SELECTED EXCERPT >>
☆ ☆ ☆ ☆
This, of course, piques the interest of a Nazi official, another mutant apparently interested in eugenics, Sebastian Shaw. Shaw himself is a mutant, capable of absorbing energy from, say, a bomb, and then re-releasing that energy. Shaw, after killing Erik’s mother in an attempt to force Erik to use his ability, becomes Erik’s father figure and nemesis.

Erik and Charles meet after Charles becomes involved with the CIA and manages to track down Shaw at the same time Erik does. Charles saves Erik from suicide when Erik refuses to let go of his grasp on Shaw’s submarine, which would have drowned him. The first words exchanged between the two men (once Charles manages to calm Erik down) are “I thought I was alone.” The conversation they have can very easily be read as being about their (potential) homosexuality – or at least those desires. It’s worth mentioning that Erik did experience life in Nazi Germany, where those who were gay were persecuted just as all other groups were. The overtones of persecution because of a difference are what X-Men is all about, so it would make sense that within this paradigm there was something more to hide from the world.

Erik sticks around with the CIA initiative because of Charles. Charles helps Erik overcome a lot of his past anger and pain by using his telepathy. Being “inside” Erik’s mind is intimate on levels even more than the obvious sexual metaphor. Notably, Charles waits for Erik to give him permission before accessing sensitive memories, after which both men are in tears and Erik manages to exude more power than he thought possible. It is quite likely the most intimate scene between the two men in the film, and they even show some physical affection afterward (although nothing that would cross any eyebrow-raising lines, unfortunately). The potential physical sexuality between the two men is only expressed in “appropriate” circumstances (Charles embracing Erik to hold him back from certain death, Erik laying on top of Charles to save him from being tossed to his death from a crashing jet). This is usually the case in cinema where there are two close male characters – and no, this kind of physical contact is not always gay.

There are several scenes of Charles and Erik working together and speaking together in intimate environments. They play chess in a sequestered room – a scene that is potently that of a romantic couple. Perhaps the most “gay” imagery of the two is a shot of them, from the back, sitting on the steps of the Lincoln monument in Washington, with America’s most phallic monument between them. There’s no mistaking that it is a giant erection – the ultimate phallus – and they share a quiet and reflective moment staring at it. Obvious, but hilariously brilliant.

Watching the relationship between Erik and Charles bloom is interesting. Charles is a young idealist who uses cheeseball scientific pickup lines on girls he meets in bars (which we never actually see working), and is usually cock-blocked by his “sister”, Raven (Mystique). Raven even asks Charles if he would ever date her, and he refuses on grounds of “feeling responsible” for her. Charles further rejects a potential sexual relationship with her when she confronts him, nude (in her natural blue form) and he reacts with disgust. It’s highly unlikely his shock and mild revulsion are due to her blue skin – he’s lived with her for years and presumably would have grown used to her unconventional looks (not only that but upon meeting her for the first time he is far from disgusted by her) – but to her form as a sexual being: he is not attracted to her because she is not Erik – because she is a woman. When he is confronted with a svelte and otherwise culturally ideal female form (aside from the blue skin), he doesn’t even partially rise to the occasion.
☆ ☆ ☆ ☆
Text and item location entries
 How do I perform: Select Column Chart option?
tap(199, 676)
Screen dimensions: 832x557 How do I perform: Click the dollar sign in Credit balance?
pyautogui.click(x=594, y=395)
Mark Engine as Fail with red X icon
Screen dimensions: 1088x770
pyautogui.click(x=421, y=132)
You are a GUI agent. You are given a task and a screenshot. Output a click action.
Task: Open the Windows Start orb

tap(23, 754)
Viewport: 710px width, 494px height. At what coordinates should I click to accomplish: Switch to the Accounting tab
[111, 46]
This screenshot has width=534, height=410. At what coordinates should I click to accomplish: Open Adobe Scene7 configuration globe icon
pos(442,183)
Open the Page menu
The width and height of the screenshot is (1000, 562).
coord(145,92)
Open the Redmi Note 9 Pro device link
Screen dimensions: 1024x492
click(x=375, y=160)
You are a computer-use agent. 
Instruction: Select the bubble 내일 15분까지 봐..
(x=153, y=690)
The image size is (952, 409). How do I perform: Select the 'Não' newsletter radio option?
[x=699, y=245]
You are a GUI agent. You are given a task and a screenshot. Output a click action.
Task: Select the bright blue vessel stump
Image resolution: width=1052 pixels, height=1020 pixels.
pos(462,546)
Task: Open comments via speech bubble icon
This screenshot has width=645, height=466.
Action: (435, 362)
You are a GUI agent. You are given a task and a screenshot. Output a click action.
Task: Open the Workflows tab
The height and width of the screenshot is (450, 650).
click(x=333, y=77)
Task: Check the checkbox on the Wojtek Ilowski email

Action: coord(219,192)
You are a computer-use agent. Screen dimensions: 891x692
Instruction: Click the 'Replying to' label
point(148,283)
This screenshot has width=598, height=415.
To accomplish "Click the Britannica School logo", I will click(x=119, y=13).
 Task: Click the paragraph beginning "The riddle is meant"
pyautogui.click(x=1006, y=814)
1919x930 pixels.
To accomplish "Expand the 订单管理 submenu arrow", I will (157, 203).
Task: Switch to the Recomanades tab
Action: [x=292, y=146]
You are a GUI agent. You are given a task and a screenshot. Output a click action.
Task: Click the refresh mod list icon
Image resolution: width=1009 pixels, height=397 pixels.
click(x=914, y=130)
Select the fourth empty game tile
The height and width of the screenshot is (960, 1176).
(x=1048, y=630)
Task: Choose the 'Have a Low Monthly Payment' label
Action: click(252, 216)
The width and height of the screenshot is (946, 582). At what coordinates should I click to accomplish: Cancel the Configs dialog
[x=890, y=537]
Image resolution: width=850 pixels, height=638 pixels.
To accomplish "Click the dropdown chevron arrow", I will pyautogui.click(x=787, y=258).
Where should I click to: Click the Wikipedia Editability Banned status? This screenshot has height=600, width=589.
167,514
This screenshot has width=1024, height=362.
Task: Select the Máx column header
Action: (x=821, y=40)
☆ ☆ ☆ ☆
REQUIREMENTS >>
(a) Could you condense the paragraph of the X-Men essay beginning "Erik and Charles meet after" into a short bulleted list of its main facts?
(b) How would you put this sentence from the X-Men essay into Spanish: "They play chess in a sequestered room – a scene that is potently that of a romantic couple."
(c) Would you carry on the X-Men essay past its final sentence?
The items bear no relation to the X-Men essay.

FINAL RESULTS >>
(a)
- Erik and Charles meet when Charles, now involved with the CIA, tracks down Shaw at the same moment Erik does.
- Charles saves Erik from drowning when Erik refuses to let go of Shaw's submarine.
- Once Charles calms him, their first words to each other are "I thought I was alone."
- Their conversation can easily be read as being about their potential homosexuality, or at least those desires.
- Erik lived in Nazi Germany, where gay people were persecuted like other groups.
- Persecution for being different is central to X-Men, so it makes sense that there would be something more to hide from the world.

(b) Juegan al ajedrez en una habitación apartada – una escena que remite con fuerza a la de una pareja romántica.

(c)
Charles and Erik both reject romantic relationships with women, and are even aggressively against potent displays of female sexuality – except for the scene with Angel – but this was an exception as they “shared” her – it is important to note that Erik and Charles were on the bed together, reclining like lovers. Angel was simply for ‘display’. Of course the strip club scenario normalizes the scene, but why was having Erik and Charles in bed with one another whilst sharing a sexual experience necessary? It seems to be a technique of displacement of their transparent desire for one another. Also, Angel’s “fairy” appearance in this scene can be analyzed, since “fairy” is a slang used for members of the gay community – often in a derogatory sense. It is also important in this scene that neither Charles nor Erik is interested in Angel in a sexual capacity. Later in the film, Erik violently ties Emma Frost to a bedframe after pursuing her and finding her in a sexual situation with a Russian officer, and although the scene itself is incredibly sexual (just as Emma Frost is another idealized female character), Erik ends up nearly killing her. Emma is the object of desire for many males throughout the film, and although she is the right-hand woman of Erik’s nemesis, it is interesting to note that she has no sway over him: he either lacks the sexual weaknesses of other men or he simply is not drawn to her sexuality. It’s also worth mentioning that Emma is a telepath, like Charles. This aligns her as more or less a female alternative to Charles, which Erik still rejects.

Charles rejects the advances of Raven, as well. This is a tricky one since he and Raven essentially operate as siblings. It is alluded to that Erik may have slept with Raven, but when he gets to his room to find her in his bed, he engages in a brief conversation with her and then the scene is cut. I find it far more likely, given Magneto’s character, that he simply spoke with her and, having satisfied her desire for approval (he tells her she is perfection when in her natural blue form), she simply leaves. Early on in the encounter Erik expresses that she is too young for him and does so in a way that doesn’t even show a flicker of sexual excitement having found her, naked, in his bed.

In the end when Charles suffers the accident that will leave him partially paralyzed, it is worth noting that Erik immediately blames the female CIA agent (who operates with them as a secondary character throughout the film), Moira. She is not a mutant, she is an “idealized” version of the feminine, and she is heterosexual. When Xavier is crippled by a gunshot, Erik immediately runs to him, blaming Moira (who shot the gun with no intention of hitting Charles), saying “you did this” and attempting to choke her (a violence towards an ideal that was also demonstrated when he tried to strangle Emma earlier on). Erik’s aggression towards Moira is not towards her character, but to the status quo – the expectation of a “normalized” heterosexuality that neither Erik nor Charles adhere to. He is, in short, attacking the very idea of desirable femininity and the pressure to be in a heterosexual relationship. The pressure exerted by the outside forces (anti-mutant, society’s collective fear of mutants – and ostensibly Erik and Charles’s relationship) is what cripples Xavier.

Ultimately, Erik and Charles have somewhat divergent goals and completely divergent philosophies. Erik is jaded, cynical (understandably so – his character is fantastically sympathetic in this regard throughout the film, and I was left championing his view), while Charles is a young idealist, untouched by the same persecution and abuse that Erik suffered. Despite being able to access Erik’s memories and suffering with him, Charles still can’t completely grasp and understand his pain.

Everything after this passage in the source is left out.